Rios, F. (2008) From Chicano/a to Xicana/o. Retrieved from https://files.eric.ed.gov/fulltext/EJ809068.pdf
The author is a professor in the Educational Studies of the College of Education at University of Wyoming. The purpose of his article was to distinguish between Chicano Movement, which began in the 1960s and 1970s and the 21st century. The purpose of his scholarly journal article is to understand and clarify the identity, ideology, and imagination in committing social justice. The article shares images and diagrams that differentiate Chicanismo and Xicanismo. This article is intended for academic students who need background knowledge in the subject. The article is unbiased because it shares many features with stated facts and backed up resources to the content.
Treviño, J. (2001). Yo soy chicano, Eyewitness: A filmmaker’s Memoir of the Chicano Movement (225-233). Houston, Texas: Arte Público Press.

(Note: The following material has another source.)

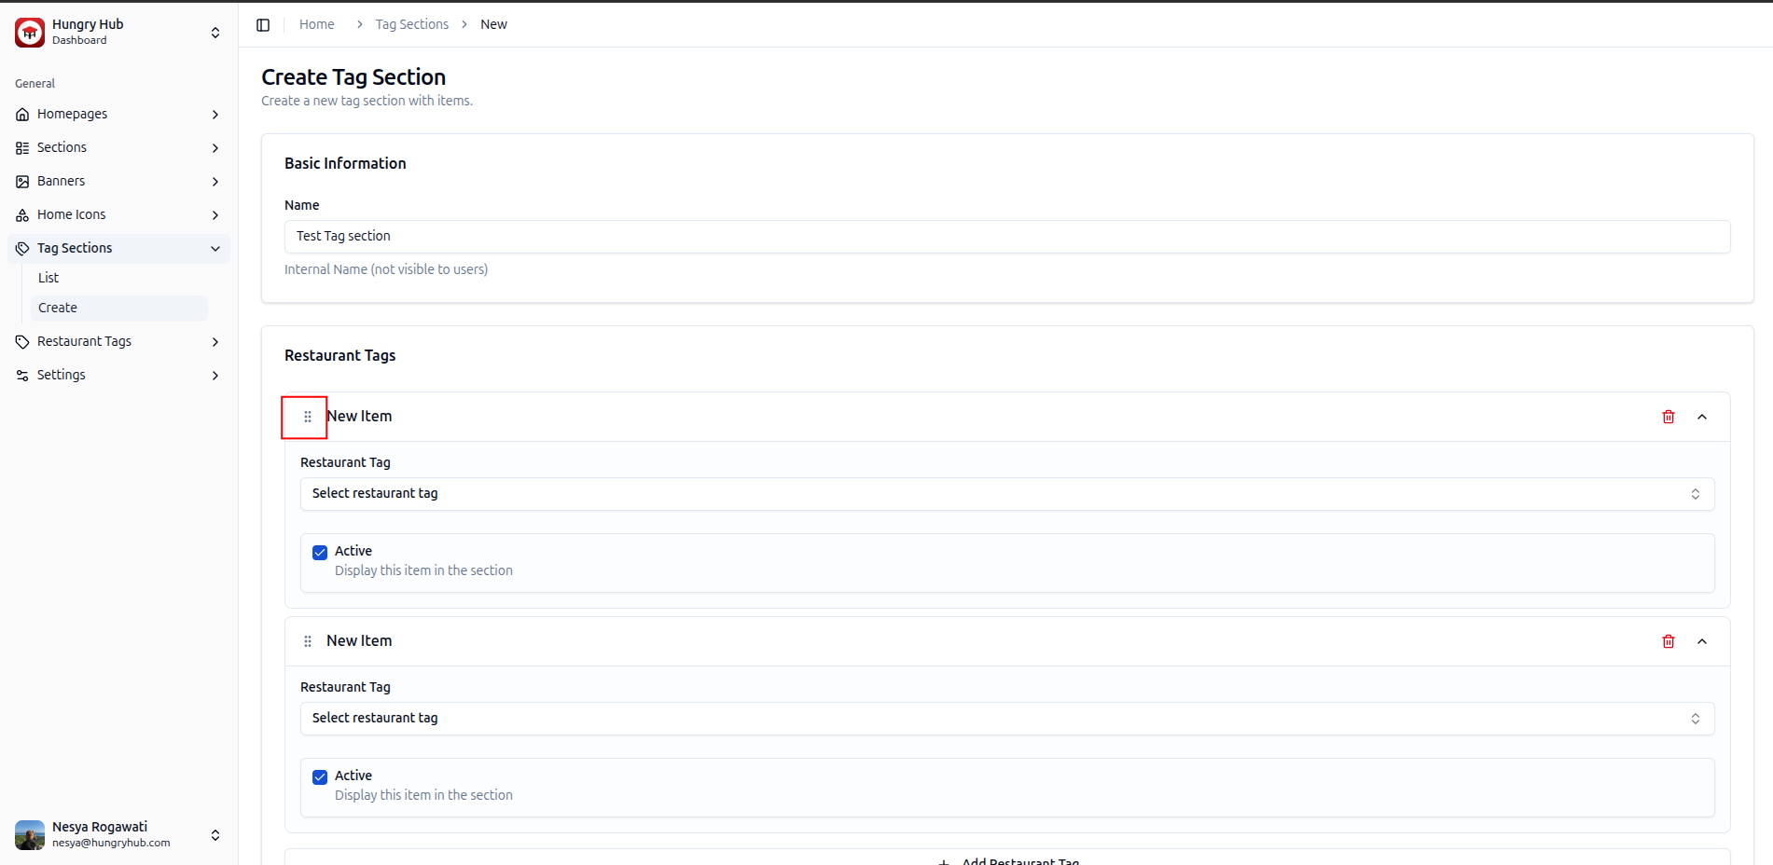The image size is (1773, 865).
Task: Grab the second item's drag handle
Action: [x=307, y=641]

The author and eyewitness of the Chicano Movement is an award-winning filmmaker, after producing films of the Chicano experience. He’s continues his activism by being an executive producer of PBS documentary series, and directing Hollywood television dramas. NYPD Blue, The Practice, Star Trek Voyager, and many others, adding on he has a collection of stories like The Fabulous Sinkhole. In his book he describes his participation and documentation during the Mexican American civil rights movement of the 1960s and 1970s. His documentations and activism share the farm workers’ strikes, school walkouts, and captured the founding of La Raza Unida Party as well as other organizations. His book is a personal affirmation dedicated to educate and captivate readers who are interested in the Chicano Movement. It does show biased points as the author states points that he eyewitnessed in person during the 1970s movement.
Zonkel, P. (n.d) Righting a wrong Mendez v. Westminster brought an end to segregation in O.C. schools – and ultimately throughout the state and nation. Retrieved from http://sylviamendezinthemendezvswestminster.com/aboutus.html
Zonkel is the co-founder of Q Voice News; an online news magazine platform that covers LGBTQ community in Long Beach and Los Angeles. He’s an award-winning and has been nominated for his reports on daily news, arts, culture, politics, history and many other subjects. Zonkel presents us with some history not well recognized or covered in an education setting in which discusses the matters of fighting for justice and citizenship rights. In 1945, Marcus, a civil rights attorney in Los Angeles filed a case against Westminster and three other Orange county school districts. The case was known as Mendez v. Westminster, Mendez a far worker in California had tried to register his children at the local school, but had been denied the education due to being half-Mexican. He decided to file the case and later won after Judge McCormick had favored in Mendez and ruled that equal protection had been violated. The documentary is intended to raise awareness to the people and to schools who have not yet acknowledged the case. The documentary is unbiased as it presents an informative case of actual footage of what occurred during Chicano activism.